- _Problemler ve Görevler_
1 – Danıştay kararında "D A N I Ş T" ifadesinden "kararının iptali istenilmiştir." ifadesine kadar uzanan kısmı kelimesi kelimesine aktarınız.
2 – Danıştay kararına göre itirazen şikâyet başvurusuna konu olan ihale hangi tarihte gerçekleştirilmiştir?
3 – Danıştay kararında açıkça yazılı olan bütün tarihleri listeleyiniz.

- _Metin Bölümü_
▬▬▬▬▬▬▬▬▬▬

Danıştay Kararı 13. Daire 2022/2350 E. 2023/1770 K. 10.04.2023 T.

Danıştay 13. Daire Başkanlığı         2022/2350 E.  ,  2023/1770 K.
T.C.
D A N I Ş T A Y
ONÜÇÜNCÜ DAİRE
Esas No:2022/2350
Karar No:2023/1770

TEMYİZ EDENLER : 1- (DAVACI) : … Sanayi ve Ticaret Ltd. Şti.
VEKİLİ : Av. …
2- (DAVALI) : … Kurumu
VEKİLİ : Av. …

İSTEMİN KONUSU : … İdare Mahkemesi’nin … tarih ve E:…, K:… sayılı kararının temyizen incelenerek bozulması istenilmektedir.

YARGILAMA SÜRECİ :
Dava konusu istem: Diyarbakır Büyükşehir Belediye Başkanlığı Mali Hizmetler Müdürlüğü’nce 11/11/2021 tarihinde açık ihale usulü ile gerçekleştirilen “Engelli ve Yaşlılara Dağıtılmak Üzere Hasta Yatağı ve Tekerlekli Sandalye Alım İşi” ihalesine yönelik olarak davacı şirket tarafından yapılan itirazen şikâyet başvurusunun reddine ilişkin 29/12/2021 tarih ve 2021/UM.II-2396 sayılı Kamu İhale Kurulu (Kurul) kararının iptali istenilmiştir.

▬▬▬▬▬▬▬▬▬▬

- _Kaydedilen Veriler_
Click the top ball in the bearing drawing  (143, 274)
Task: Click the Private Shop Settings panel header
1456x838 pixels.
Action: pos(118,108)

▬▬▬▬▬▬▬▬▬▬

- _Çıktılar_
1 –
D A N I Ş T A Y
ONÜÇÜNCÜ DAİRE
Esas No:2022/2350
Karar No:2023/1770

TEMYİZ EDENLER : 1- (DAVACI) : … Sanayi ve Ticaret Ltd. Şti.
VEKİLİ : Av. …
2- (DAVALI) : … Kurumu
VEKİLİ : Av. …

İSTEMİN KONUSU : … İdare Mahkemesi’nin … tarih ve E:…, K:… sayılı kararının temyizen incelenerek bozulması istenilmektedir.

YARGILAMA SÜRECİ :
Dava konusu istem: Diyarbakır Büyükşehir Belediye Başkanlığı Mali Hizmetler Müdürlüğü’nce 11/11/2021 tarihinde açık ihale usulü ile gerçekleştirilen “Engelli ve Yaşlılara Dağıtılmak Üzere Hasta Yatağı ve Tekerlekli Sandalye Alım İşi” ihalesine yönelik olarak davacı şirket tarafından yapılan itirazen şikâyet başvurusunun reddine ilişkin 29/12/2021 tarih ve 2021/UM.II-2396 sayılı Kamu İhale Kurulu (Kurul) kararının iptali istenilmiştir.

2 – 11/11/2021 tarihinde.

3 – 10.04.2023, 11/11/2021, 29/12/2021